The result is a combination of octave up and ring modulator. Ive tried it on breadboard and pleased with the result:
Heres the schematic (the circuit simulator didnt have an optocoupler so I made a mockup one using an led and current controlled current source, the real circuit used a 4n35 but I dont think it would be difficult to accomodate other types)
Interesting. Have you bread boarded this yet?
Yes, it has a distinctive sound, I think the nonlinearity in the optocoupler adds to the distinctive sound. I will try to post a recording of it tomorrow. Can we upload audio files on this site or to I need to put it on youtube or similar?
You can put it on YouTube and it will be linkable in the forum.

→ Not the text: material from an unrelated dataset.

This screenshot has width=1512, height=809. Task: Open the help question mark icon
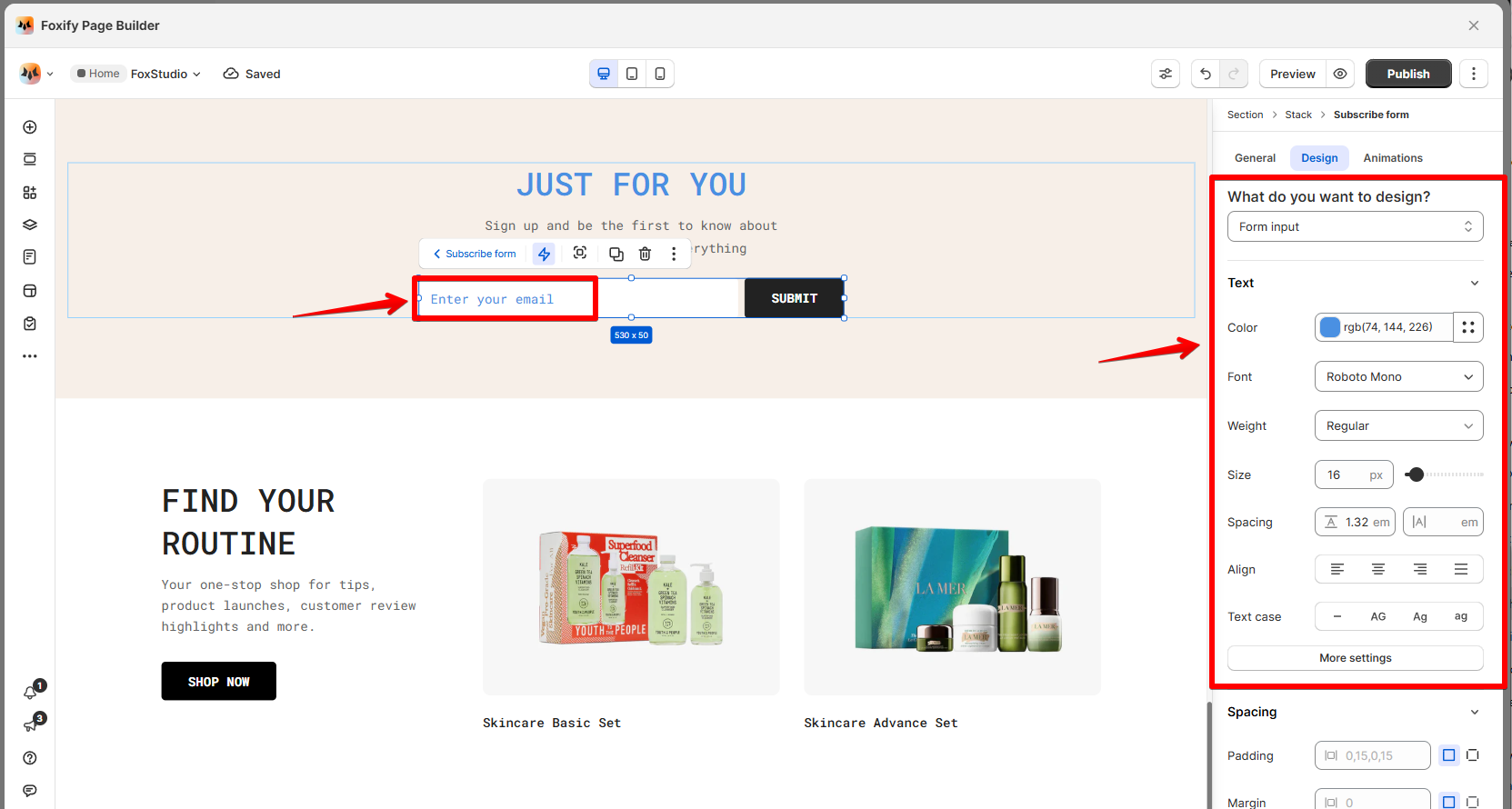point(30,758)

Or you can use Soundcloud.
I would like to give this a try! The 4N35 has three pins for the phototransistor output, which two pins did you use?
Collector and Emitter, TBH Im not quite sure why the base connection is available
1= LED (Anode/+) □---------□ 6=Base
3= not used______□---------□4=Emitter
Re: Bridge Rect:
The bridge rectifier doesnt have to be anything specific
4 1n4148 diodes should work also.
I used a 4N35 model for LTSpice from http://bordodynov.ltwiki.org/ .

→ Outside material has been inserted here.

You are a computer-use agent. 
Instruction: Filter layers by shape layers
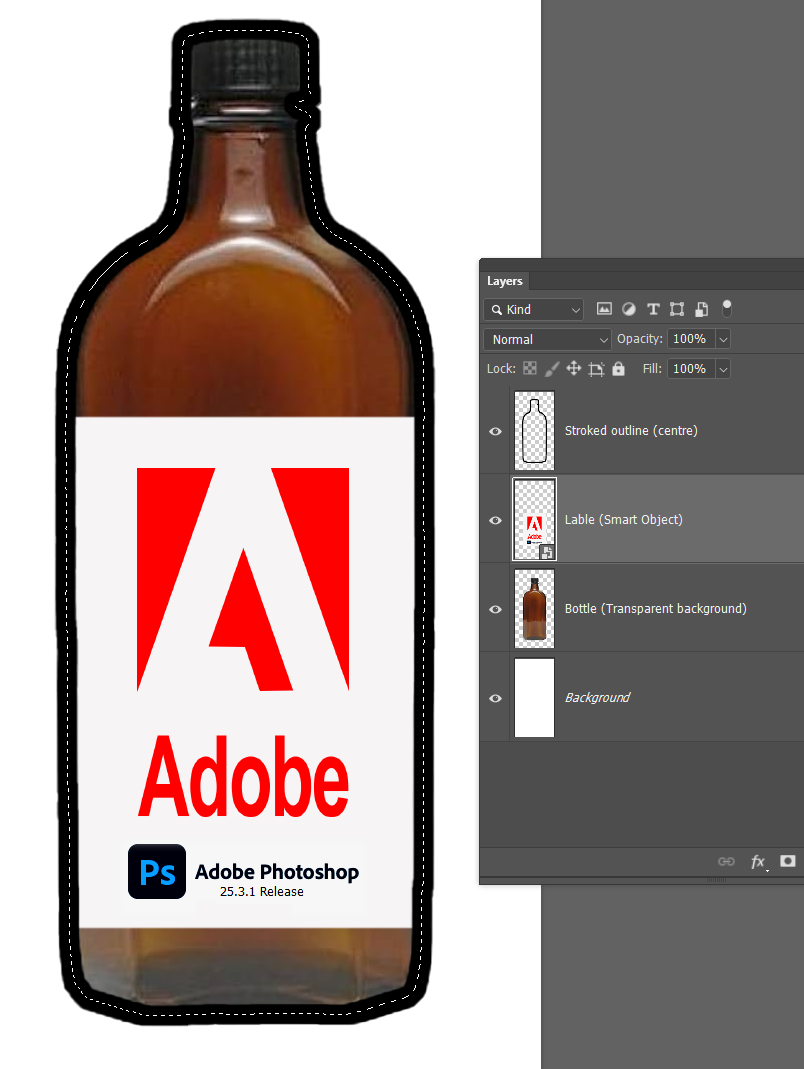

The output’s no good though:
I tried one other optocoupler model from a different source but couldn’t get anything good out of that either.
The optocoupler transistor was wired as an emitter follower and I used a 56K resistor from emitter to ground, I think some sort of buffer might be needed at the output.
Apologies for the ambigious schematic. I did have access to LT spice but now our PC is in my daughters room. Now I do most things on my tablet.
I replaced the optocoupler with an LED and found the current was < 700 µA, not enough to light it up much. So the lack of anything from the optocoupler isn’t surprising.
I changed the 8.2k resistor to 1k and now I do get a good output:
Interesting circuit. I think you need a different description, though. Since there’s nothing like four quadrant multiplication going on, “ring modulator” is probably not the term to use.
“weird modulator” perhaps?
“The @Gasboss775 Distinction?”
“The Robertson Ruminator?”
Agreed, but subjectively it sounds a bit like the ring modulation of one signal by another.
I have updated the schematic to (hopefully) show clearly what I did:
A short video demonstrating the sound of the effect. Input one is from a 3340 VCO, the second input is from my signal generator. Be kind this is my first ever youtube video!
Here, I find a good use for a David Haillant Euro Stripboard PCB v1.3 (from Synth Cube), a blank 4hp panel, and some spare parts. Great work, loverly sound!
(cross-posted on Youtube to pump “the algorithm”).
Thanks BigHaitch, let me know how it goes.
Wonderful sound, great first video!
Some say it takes a village but you an I know it just takes a fine Scottish accent.
Crack on brother!
Playing some more with my simulation I find you can indeed get outputs resembling what you’d expect from a ring modulator, at least if you look at the LED current:
But with the 4N35 model I’m using the optocoupler output distorts that a lot:
I’d guess there are other optocouplers that could produce voltages more similar to the LED currents. Not that there’s anything objectively bad about this distortion, you might like the effect.
This was using a higher frequency square wave and a lower frequency sine of the same amplitude. The resemblance to a ring modulator output might go away if using different waveforms, or if the square wave amplitude is smaller than the sine’s — here’s the LED current for the latter case:
Barton has a full wave rectifier module, I’ve built one. I’ll have to look at what happens with a square and sine mix on the input.
Ignoring, for now the input mixer and the optocoupler my circuit is basically a fullwave rectifier with voltage input and current output:
R2 and the differential amplifier convert the current output to a voltage output.
Yielding this result:
In the case of my circuit 2 waveforms are added toghether then sent to the fullwave rectifier/V to I converter. Im not good enough at the math to say whether or not doing this yields the same result as a ringmodulator. The optocoupler functions to convert current output from the rectifier to voltage output but in a very non linear way!